Begin

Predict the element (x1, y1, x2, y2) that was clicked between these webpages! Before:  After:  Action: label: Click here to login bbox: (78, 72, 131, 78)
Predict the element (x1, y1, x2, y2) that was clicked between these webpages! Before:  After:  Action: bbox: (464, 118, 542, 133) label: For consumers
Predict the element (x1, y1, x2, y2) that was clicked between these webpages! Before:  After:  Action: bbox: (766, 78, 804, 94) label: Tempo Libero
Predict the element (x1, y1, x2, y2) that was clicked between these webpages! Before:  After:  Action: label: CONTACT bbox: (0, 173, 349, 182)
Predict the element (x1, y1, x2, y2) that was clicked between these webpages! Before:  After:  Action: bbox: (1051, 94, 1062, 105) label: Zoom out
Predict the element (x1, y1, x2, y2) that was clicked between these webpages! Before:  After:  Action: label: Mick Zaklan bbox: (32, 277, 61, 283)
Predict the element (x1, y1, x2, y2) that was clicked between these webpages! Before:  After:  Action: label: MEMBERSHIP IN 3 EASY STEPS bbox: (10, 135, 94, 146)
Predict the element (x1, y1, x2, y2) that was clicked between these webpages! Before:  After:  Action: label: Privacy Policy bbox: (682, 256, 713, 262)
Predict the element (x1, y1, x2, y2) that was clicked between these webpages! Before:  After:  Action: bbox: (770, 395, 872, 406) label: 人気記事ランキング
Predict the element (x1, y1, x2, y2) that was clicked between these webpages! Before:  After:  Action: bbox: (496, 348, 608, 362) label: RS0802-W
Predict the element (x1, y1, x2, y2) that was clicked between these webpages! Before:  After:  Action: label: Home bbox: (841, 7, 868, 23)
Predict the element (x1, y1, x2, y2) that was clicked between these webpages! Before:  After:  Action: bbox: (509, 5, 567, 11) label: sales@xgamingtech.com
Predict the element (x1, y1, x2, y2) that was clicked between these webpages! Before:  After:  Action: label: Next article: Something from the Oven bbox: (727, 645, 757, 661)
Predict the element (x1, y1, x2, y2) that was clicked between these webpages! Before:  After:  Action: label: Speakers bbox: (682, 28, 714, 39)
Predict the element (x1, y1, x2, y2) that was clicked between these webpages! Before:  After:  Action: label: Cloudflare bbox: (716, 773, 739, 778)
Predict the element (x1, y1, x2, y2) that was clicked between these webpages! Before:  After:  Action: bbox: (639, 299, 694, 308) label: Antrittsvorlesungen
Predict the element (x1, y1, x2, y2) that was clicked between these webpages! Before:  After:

End

Given task:
Return every row above word for word, with nothing in any of them changed.

Solution for this exercise:
Predict the element (x1, y1, x2, y2) that was clicked between these webpages! Before:  After:  Action: label: Click here to login bbox: (78, 72, 131, 78)
Predict the element (x1, y1, x2, y2) that was clicked between these webpages! Before:  After:  Action: bbox: (464, 118, 542, 133) label: For consumers
Predict the element (x1, y1, x2, y2) that was clicked between these webpages! Before:  After:  Action: bbox: (766, 78, 804, 94) label: Tempo Libero
Predict the element (x1, y1, x2, y2) that was clicked between these webpages! Before:  After:  Action: label: CONTACT bbox: (0, 173, 349, 182)
Predict the element (x1, y1, x2, y2) that was clicked between these webpages! Before:  After:  Action: bbox: (1051, 94, 1062, 105) label: Zoom out
Predict the element (x1, y1, x2, y2) that was clicked between these webpages! Before:  After:  Action: label: Mick Zaklan bbox: (32, 277, 61, 283)
Predict the element (x1, y1, x2, y2) that was clicked between these webpages! Before:  After:  Action: label: MEMBERSHIP IN 3 EASY STEPS bbox: (10, 135, 94, 146)
Predict the element (x1, y1, x2, y2) that was clicked between these webpages! Before:  After:  Action: label: Privacy Policy bbox: (682, 256, 713, 262)
Predict the element (x1, y1, x2, y2) that was clicked between these webpages! Before:  After:  Action: bbox: (770, 395, 872, 406) label: 人気記事ランキング
Predict the element (x1, y1, x2, y2) that was clicked between these webpages! Before:  After:  Action: bbox: (496, 348, 608, 362) label: RS0802-W
Predict the element (x1, y1, x2, y2) that was clicked between these webpages! Before:  After:  Action: label: Home bbox: (841, 7, 868, 23)
Predict the element (x1, y1, x2, y2) that was clicked between these webpages! Before:  After:  Action: bbox: (509, 5, 567, 11) label: sales@xgamingtech.com
Predict the element (x1, y1, x2, y2) that was clicked between these webpages! Before:  After:  Action: label: Next article: Something from the Oven bbox: (727, 645, 757, 661)
Predict the element (x1, y1, x2, y2) that was clicked between these webpages! Before:  After:  Action: label: Speakers bbox: (682, 28, 714, 39)
Predict the element (x1, y1, x2, y2) that was clicked between these webpages! Before:  After:  Action: label: Cloudflare bbox: (716, 773, 739, 778)
Predict the element (x1, y1, x2, y2) that was clicked between these webpages! Before:  After:  Action: bbox: (639, 299, 694, 308) label: Antrittsvorlesungen
Predict the element (x1, y1, x2, y2) that was clicked between these webpages! Before:  After:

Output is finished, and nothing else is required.